Pond treatment for bacteria and ulcers: 2-4 g /1000 liter
Keep on adding in small doses 2g/1000 litre to keep the pond water pink for 8-10 hours 

Dip:  very effective for parasites, bacteria, ulcerations etc. Use 1 gram per 10 liter water for 7 minutes. Always aerate and ALWAYS remove the fish if it gets restless and jumpy. Control timing precisely and do not treat too many fish at the same time unless you can time the treatment of each fish correctly.

This treatment tough, can push an ailing fish ‘over the edge’. Therefore fish already weakened by disease should first be treated with a 30-50% dose first time. Alternatively simply shorten you dipping to 1-2 minutes if the gills are infected and necrotic.

Important. Always de-clog the gills with a Peroxide (hydrogen peroxide) treatment to the pond. It not only terminate the action of the potassium permanganate, but will clear the water from the brown colour. Will also aid in removing the brown coloured necrotic tissue from the gills.



I want to warn about use with salt. Salt (NaCl) is additive to potassium permanganate. To strip parasites from basically HEALTHY FISH can be tolerated, but sick, weakened fish should never be subjected to such treatment and will surely die. Always test salt level or ask the pond owner about his salt regimen before deciding on the protocol for the potassium permanganate treatment.

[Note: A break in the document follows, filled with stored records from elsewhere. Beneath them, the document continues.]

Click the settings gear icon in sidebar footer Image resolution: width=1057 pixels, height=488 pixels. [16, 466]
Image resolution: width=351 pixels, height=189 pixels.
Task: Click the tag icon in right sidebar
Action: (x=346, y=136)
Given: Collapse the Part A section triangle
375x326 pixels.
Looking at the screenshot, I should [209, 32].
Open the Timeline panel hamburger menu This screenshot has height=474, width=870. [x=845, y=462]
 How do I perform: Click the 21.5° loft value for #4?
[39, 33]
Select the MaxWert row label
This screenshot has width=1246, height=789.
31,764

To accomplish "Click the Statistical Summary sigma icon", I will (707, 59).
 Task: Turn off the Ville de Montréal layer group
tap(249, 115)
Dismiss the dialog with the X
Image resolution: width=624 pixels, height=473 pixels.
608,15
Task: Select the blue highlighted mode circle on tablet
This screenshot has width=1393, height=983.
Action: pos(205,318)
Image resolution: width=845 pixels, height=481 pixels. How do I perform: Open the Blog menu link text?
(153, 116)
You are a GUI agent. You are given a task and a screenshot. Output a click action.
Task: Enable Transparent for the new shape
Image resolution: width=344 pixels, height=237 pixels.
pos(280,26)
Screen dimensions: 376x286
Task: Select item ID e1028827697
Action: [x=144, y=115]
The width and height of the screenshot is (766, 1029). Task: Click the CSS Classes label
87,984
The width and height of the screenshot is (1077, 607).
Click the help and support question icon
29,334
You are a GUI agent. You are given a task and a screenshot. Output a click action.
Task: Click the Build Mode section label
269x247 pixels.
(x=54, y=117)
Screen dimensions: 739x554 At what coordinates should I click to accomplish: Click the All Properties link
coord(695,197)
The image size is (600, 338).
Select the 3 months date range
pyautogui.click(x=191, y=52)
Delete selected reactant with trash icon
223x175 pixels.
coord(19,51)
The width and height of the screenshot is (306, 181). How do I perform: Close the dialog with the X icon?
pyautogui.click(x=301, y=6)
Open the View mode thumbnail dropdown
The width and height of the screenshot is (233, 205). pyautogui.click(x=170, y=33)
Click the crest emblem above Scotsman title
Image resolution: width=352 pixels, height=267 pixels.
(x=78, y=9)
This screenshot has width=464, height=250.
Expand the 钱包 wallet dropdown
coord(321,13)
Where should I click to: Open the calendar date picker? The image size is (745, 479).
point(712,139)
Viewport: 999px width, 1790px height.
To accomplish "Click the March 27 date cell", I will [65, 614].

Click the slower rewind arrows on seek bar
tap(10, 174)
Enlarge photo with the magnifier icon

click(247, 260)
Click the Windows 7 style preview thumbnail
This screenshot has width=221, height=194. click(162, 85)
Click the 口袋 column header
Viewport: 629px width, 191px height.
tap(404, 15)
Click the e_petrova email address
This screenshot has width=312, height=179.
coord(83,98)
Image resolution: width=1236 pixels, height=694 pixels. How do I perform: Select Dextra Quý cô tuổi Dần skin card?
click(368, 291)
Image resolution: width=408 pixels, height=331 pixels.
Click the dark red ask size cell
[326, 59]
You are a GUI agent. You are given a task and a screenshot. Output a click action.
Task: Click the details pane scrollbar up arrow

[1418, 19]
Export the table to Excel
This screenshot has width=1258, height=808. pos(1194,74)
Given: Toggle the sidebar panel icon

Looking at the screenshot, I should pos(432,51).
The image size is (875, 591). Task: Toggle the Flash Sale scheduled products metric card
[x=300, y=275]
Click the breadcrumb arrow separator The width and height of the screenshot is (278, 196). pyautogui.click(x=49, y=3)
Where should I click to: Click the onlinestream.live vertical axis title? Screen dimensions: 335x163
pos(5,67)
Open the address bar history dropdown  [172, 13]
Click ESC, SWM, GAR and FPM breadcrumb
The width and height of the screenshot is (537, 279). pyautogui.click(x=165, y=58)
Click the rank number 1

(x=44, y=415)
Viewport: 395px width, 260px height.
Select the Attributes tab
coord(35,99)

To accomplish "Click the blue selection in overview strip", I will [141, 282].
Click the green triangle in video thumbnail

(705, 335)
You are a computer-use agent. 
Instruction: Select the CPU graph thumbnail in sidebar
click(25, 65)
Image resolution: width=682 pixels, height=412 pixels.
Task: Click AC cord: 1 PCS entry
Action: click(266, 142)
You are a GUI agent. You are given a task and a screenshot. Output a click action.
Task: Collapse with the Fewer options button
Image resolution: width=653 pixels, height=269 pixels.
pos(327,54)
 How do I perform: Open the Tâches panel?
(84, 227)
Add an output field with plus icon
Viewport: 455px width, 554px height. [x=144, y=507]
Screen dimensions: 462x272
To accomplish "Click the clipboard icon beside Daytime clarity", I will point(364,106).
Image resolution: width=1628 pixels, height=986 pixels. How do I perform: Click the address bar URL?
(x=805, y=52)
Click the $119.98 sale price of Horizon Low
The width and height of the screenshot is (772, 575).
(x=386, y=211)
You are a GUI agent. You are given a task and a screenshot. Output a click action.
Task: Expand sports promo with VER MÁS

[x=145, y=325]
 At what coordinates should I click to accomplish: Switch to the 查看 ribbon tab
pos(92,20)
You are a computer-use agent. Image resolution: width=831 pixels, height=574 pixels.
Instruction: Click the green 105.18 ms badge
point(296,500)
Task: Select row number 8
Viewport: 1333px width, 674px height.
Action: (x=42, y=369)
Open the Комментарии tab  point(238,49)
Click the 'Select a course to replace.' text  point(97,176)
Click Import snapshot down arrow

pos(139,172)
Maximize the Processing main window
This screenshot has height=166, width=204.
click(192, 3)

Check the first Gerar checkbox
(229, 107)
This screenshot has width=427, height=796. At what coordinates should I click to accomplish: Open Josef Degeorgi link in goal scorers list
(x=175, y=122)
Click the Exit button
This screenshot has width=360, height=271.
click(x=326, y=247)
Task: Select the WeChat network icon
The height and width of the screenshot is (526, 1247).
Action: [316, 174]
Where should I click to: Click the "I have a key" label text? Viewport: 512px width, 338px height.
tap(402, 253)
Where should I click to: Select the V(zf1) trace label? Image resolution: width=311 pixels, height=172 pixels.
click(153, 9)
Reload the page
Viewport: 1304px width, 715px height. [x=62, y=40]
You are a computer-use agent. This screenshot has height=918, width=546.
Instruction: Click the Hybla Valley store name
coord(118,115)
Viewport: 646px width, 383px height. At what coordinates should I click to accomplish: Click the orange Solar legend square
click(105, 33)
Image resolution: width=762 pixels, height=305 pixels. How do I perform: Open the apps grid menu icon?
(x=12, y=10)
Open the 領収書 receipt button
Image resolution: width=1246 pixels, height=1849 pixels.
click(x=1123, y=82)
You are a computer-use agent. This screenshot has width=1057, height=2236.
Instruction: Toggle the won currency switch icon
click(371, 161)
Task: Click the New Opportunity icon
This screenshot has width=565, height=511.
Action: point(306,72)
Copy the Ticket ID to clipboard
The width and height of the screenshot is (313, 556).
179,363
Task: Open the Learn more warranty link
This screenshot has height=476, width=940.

For certain phenotypes of the Doitsu koi the uptake of oxygen is poorer for certain physiological reasons. They stress more quickly and die due to oxygen starvation. Use half the recommended dose/time when dipping the first time at least to determine their suitability for the treatment..


Like ALL chemicals used for treating fish it is toxic and dangerous if overdosed. Always weigh the required dose and do not just estimate. (You might think you are good at this, but one mistake and you can lose your collection) Always first dissolve the required quantity completely in bucket before application. Protect yourself from the dust and spills of strong solutions as standard precaution. It can cause caustic burns easily at high concentrations.

For this reason it is easier and more safe to use proprietary solutions for fish treatment. (although a little more expensive)


Since potassium permanganate is bactericidal, it will over time kill most bacteria in the pond if the dose is long enough. Free floating organisms first, but those forming a biofilm will be more resistant, go in stasis or will die last. So yes, it will ‘knock’ the biological filter. If pond is treated for 1-2 hours (pink) and you terminate treatment (with Peroxide), the parasites and some bacteria will be dead, but the hardly will not be affected. If you threat for 8-10 hours (pink) the biological filter will take a serious knock and take some time to recover. Do not feed the fish until you are sure the filter is working normally (by testing for ammonia and nitrite)

Bypassing the biological filter is always advised while oxygenating the pond. It is also good practice to leave the flow of the pink fluid flow for the first 30-60 minutes through the filter, but beyond that, bypass the filter.